### TRY IT
Before repeating the entries below, strip out every picture and keep all else as it is.

Saved data entries:
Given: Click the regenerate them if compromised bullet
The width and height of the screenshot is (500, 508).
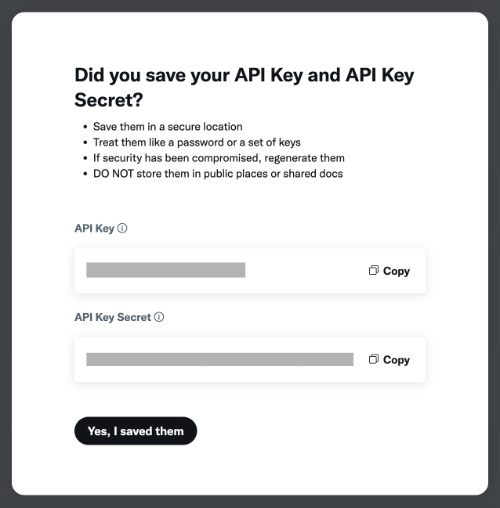Looking at the screenshot, I should click(219, 158).
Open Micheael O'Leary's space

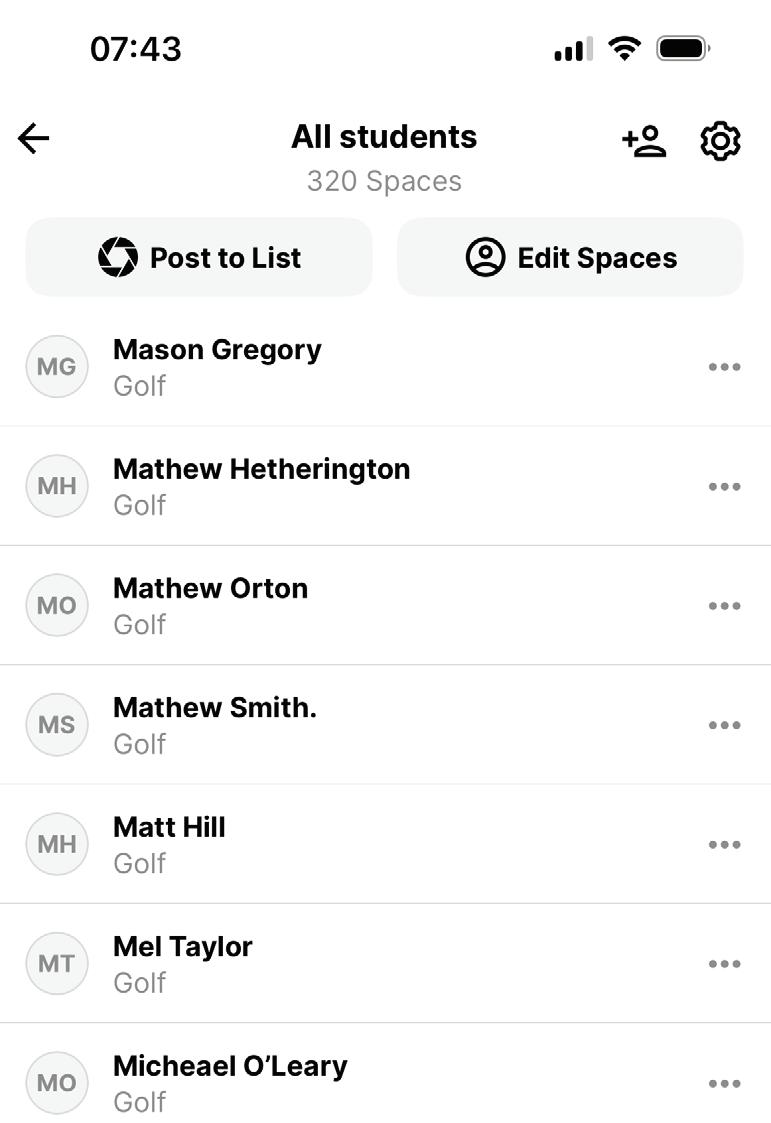coord(385,1074)
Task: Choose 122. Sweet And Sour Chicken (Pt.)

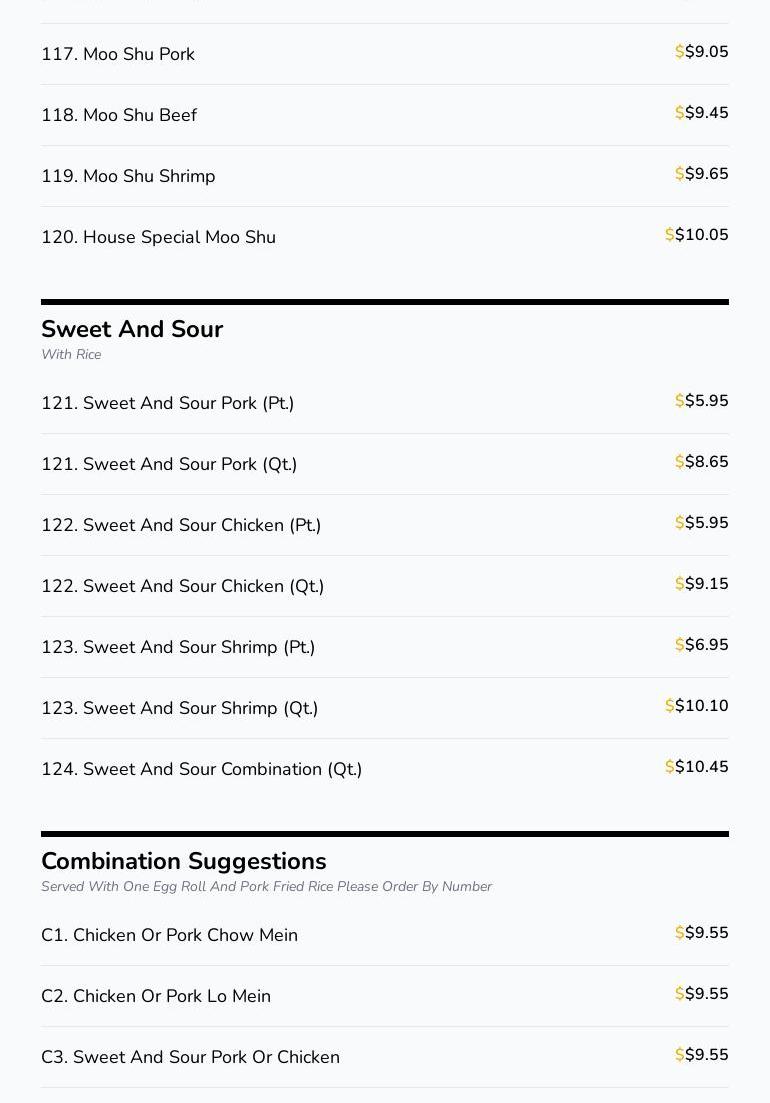Action: point(181,525)
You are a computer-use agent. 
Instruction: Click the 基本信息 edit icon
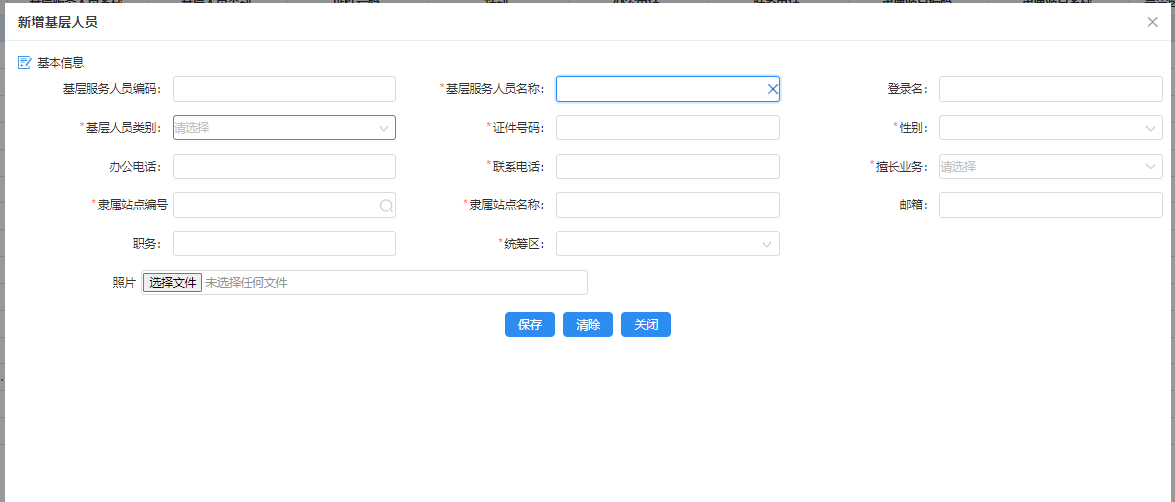pos(25,62)
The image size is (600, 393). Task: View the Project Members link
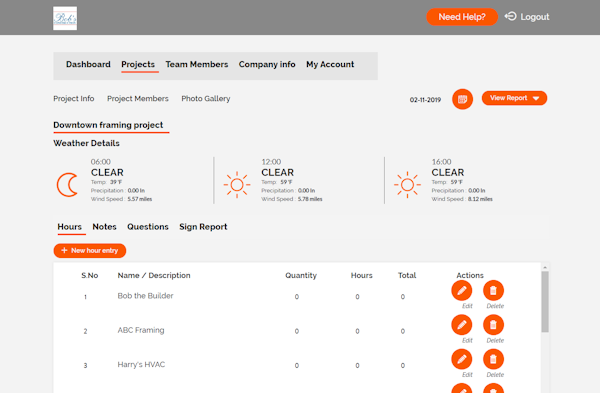tap(138, 99)
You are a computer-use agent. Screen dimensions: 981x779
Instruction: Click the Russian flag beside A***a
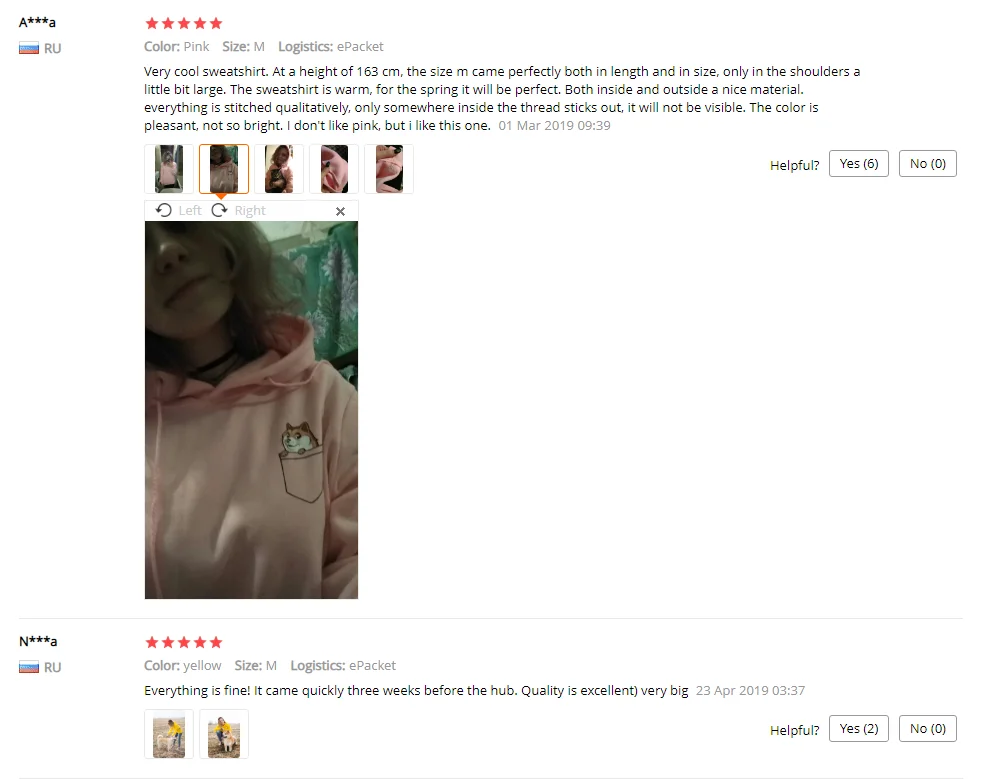(29, 48)
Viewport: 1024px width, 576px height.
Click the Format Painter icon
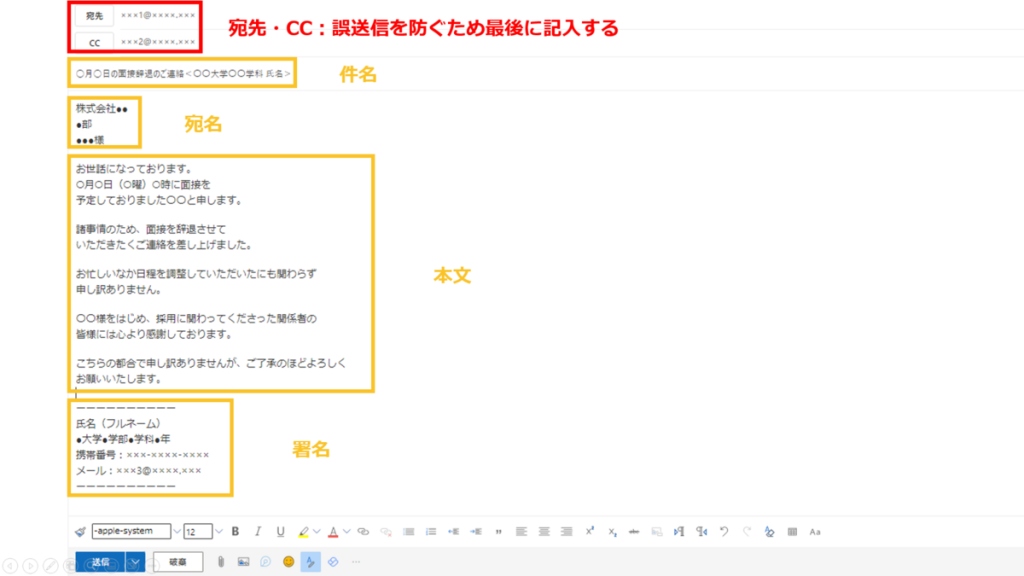pyautogui.click(x=80, y=532)
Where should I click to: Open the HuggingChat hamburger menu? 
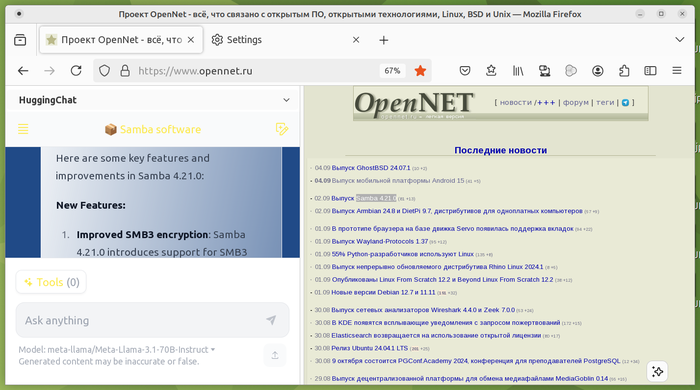tap(23, 129)
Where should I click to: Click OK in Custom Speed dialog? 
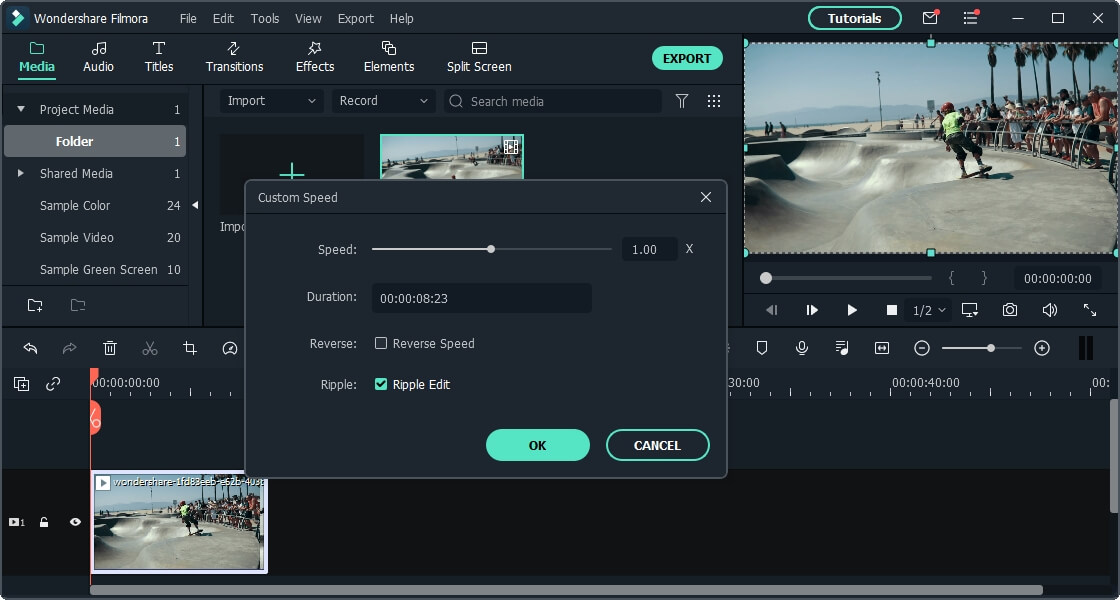[x=538, y=445]
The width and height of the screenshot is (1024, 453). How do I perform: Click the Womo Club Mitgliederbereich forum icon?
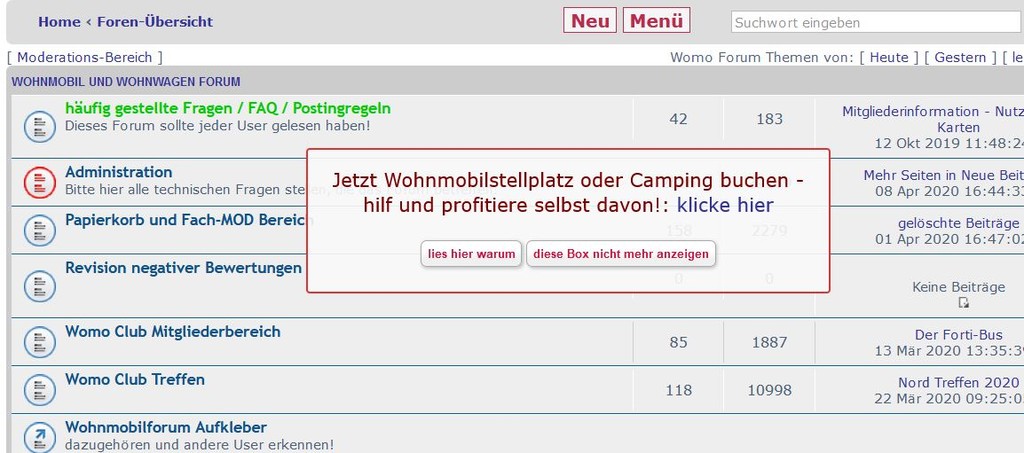(40, 341)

### PROBLEM SOLUTION
Given: Click the regenerate them if compromised bullet
The width and height of the screenshot is (500, 508).
Looking at the screenshot, I should click(219, 158).
Open Micheael O'Leary's space

coord(385,1074)
Task: Choose 122. Sweet And Sour Chicken (Pt.)

Action: point(181,525)
You are a computer-use agent. 
Instruction: Click the 基本信息 edit icon
pos(25,62)
The image size is (600, 393). Task: View the Project Members link
tap(138, 99)
You are a computer-use agent. Screen dimensions: 981x779
Instruction: Click the Russian flag beside A***a
(29, 48)
Viewport: 1024px width, 576px height.
Click the Format Painter icon
pyautogui.click(x=80, y=532)
Where should I click to: Open the HuggingChat hamburger menu? 
tap(23, 129)
Where should I click to: Click OK in Custom Speed dialog? 
[x=538, y=445]
The width and height of the screenshot is (1024, 453). How do I perform: Click the Womo Club Mitgliederbereich forum icon?
(40, 341)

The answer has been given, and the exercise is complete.